Excerpted passage:
■ ■ ■ ■ ■
# ARBA Convention 2014



## kmaben (Aug 19, 2014)

Have we already started one of these threads and I just suck with the search tool? To Early?

Who's going? 

This guy is!


----------



## woahlookitsme (Aug 19, 2014)

I don't think we have started one yet but I will be there for sure!! All five days because I'm doing a lot with the tan club and even got recruited to help with check in


----------



## majorv (Aug 19, 2014)

For sure I'm going. Can't pass up the chance to show bunnies when it's soo close!


----------



## kmaben (Aug 22, 2014)

I'm so stoked! I'm pretty sure I have your number still. We'll meet up! I want to see all the rare breeds and new colors. Gonna be carrying around a month old too! He better get use to rabbits quick fast and in a hurry.


----------



## Khainon (Aug 23, 2014)

ugh i want to go..but due to current vet costs on my horses,itl have to wait..only show im doing this year it seems is the lancaster california show..mainly because its right across the street from me lol


----------



## Azerane (Aug 23, 2014)

woahlookitsme said:


> I don't think we have started one yet but I will be there for sure!! All five days because I'm doing a lot with the tan club and even got recruited to help with check in



Wish I could go just to see your tans


----------



## kmaben (Aug 23, 2014)

Azerane they're adorable little buggers! They have a lot of personality and that arch is so graceful. I'd love to spend the weekend in Dallas but a little afraid to with the baby. How can you go for just one day though?


----------



## kmaben (Aug 23, 2014)

Ohhh forgot to ask! Is petting allowed? I'm only familiar with dog shows. They allow petting and tolerate questions pretty well with permission of course. With so many fur types I predict itchy fingers. Are rabbit people pretty laid back at shows? Should I carry around a bunch of hand sanitizer?
■ ■ ■ ■ ■
Dataset section:
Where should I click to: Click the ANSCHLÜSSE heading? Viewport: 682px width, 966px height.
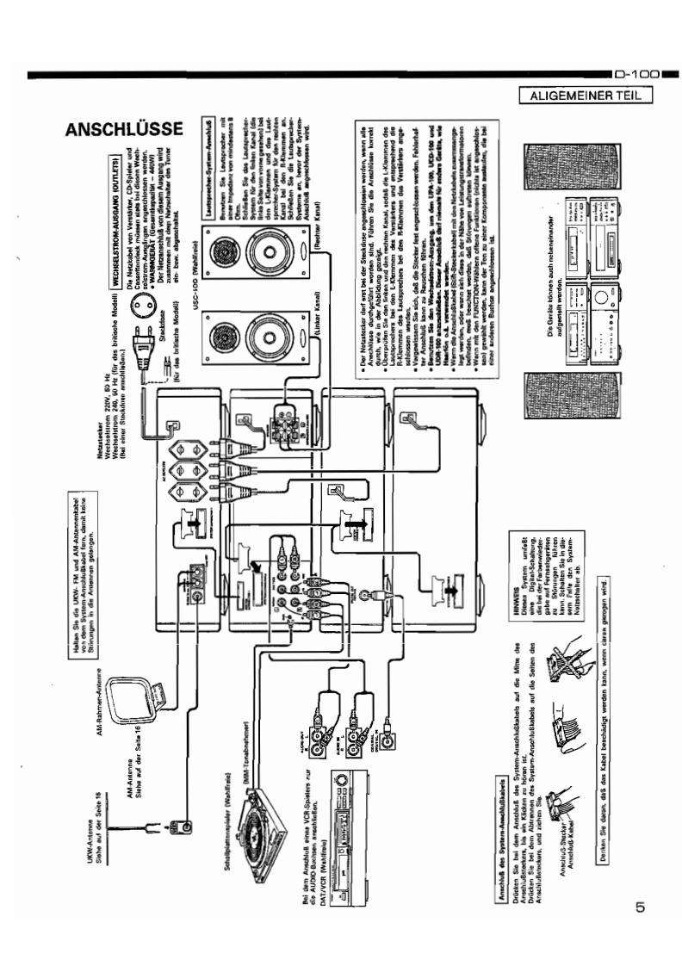124,130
■ ■ ■ ■ ■
What the exercise asks: Continue the ARBA Convention 2014 forum thread with the posts that come after the last one shown.

Answer below:
----------



## woahlookitsme (Aug 27, 2014)

I'd say yes on the hand sanitizer because you have buns of your own and I wouldn't want any of them to catch things. People are usually pretty laid back. It's always nice to ask first if you see a breeder feeding and watering. I have your number so yes we should definitely hang out! I won't have too many there because we've started loosing babies for an unknown reason but I'm down to taking 10 right now. 

Btw I can't wait to meet your baby


----------



## MikeScone (Aug 28, 2014)

It was great to fly to the convention in Harrisburg last year. Looks like it's in Texas this year, and that's too far to fly. Maybe if it's closer to Cessna range next year...


----------



## majorv (Aug 28, 2014)

MikeScone said:


> It was great to fly to the convention in Harrisburg last year. Looks like it's in Texas this year, and that's too far to fly. Maybe if it's closer to Cessna range next year...


 
Sorry, next year it's in Portland Oregon...not really within Cessna range for you!


----------



## MikeScone (Aug 31, 2014)

majorv said:


> Sorry, next year it's in Portland Oregon...not really within Cessna range for you!



Hmph. Portland's even worse than Texas. Harrisburg was only a couple of hours away. Oh well, someday...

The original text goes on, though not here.